[Saved data entries]
- - - -

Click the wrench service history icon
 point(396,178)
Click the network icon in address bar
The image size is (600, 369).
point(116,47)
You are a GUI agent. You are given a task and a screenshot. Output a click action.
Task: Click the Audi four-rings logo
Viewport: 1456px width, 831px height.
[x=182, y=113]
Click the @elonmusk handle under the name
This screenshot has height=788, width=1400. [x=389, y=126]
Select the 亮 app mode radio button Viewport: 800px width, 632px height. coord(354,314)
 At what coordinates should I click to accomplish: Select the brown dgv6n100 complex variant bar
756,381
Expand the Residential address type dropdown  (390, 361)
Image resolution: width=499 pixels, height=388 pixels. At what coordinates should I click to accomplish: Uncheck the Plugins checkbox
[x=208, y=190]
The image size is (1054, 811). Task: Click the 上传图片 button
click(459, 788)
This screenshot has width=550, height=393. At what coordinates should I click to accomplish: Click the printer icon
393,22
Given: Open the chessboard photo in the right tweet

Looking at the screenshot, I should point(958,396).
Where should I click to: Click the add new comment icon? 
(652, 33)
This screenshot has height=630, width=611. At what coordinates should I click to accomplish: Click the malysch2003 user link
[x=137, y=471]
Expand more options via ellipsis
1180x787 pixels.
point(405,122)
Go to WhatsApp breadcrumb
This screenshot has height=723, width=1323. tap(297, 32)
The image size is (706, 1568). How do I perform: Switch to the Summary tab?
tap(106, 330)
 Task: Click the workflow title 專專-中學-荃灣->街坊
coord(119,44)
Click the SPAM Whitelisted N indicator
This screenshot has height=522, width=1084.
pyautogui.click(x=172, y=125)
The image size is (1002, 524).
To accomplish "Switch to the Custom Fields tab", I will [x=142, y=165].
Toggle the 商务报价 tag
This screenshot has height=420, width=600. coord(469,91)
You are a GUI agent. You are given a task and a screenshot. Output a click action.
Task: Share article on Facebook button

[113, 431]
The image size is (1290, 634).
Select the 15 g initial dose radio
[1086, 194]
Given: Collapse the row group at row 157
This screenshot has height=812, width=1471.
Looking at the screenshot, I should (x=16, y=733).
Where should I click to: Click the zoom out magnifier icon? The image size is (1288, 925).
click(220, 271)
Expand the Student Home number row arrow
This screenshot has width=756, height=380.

- - - -

### Activity
Using the data above, reproduce exactly the lines from the line that contains "Viewport: 1456px width, 831px height." through the line that contains "Select the 亮", including both.

### Output
Viewport: 1456px width, 831px height.
[x=182, y=113]
Click the @elonmusk handle under the name
This screenshot has height=788, width=1400. [x=389, y=126]
Select the 亮 app mode radio button Viewport: 800px width, 632px height. coord(354,314)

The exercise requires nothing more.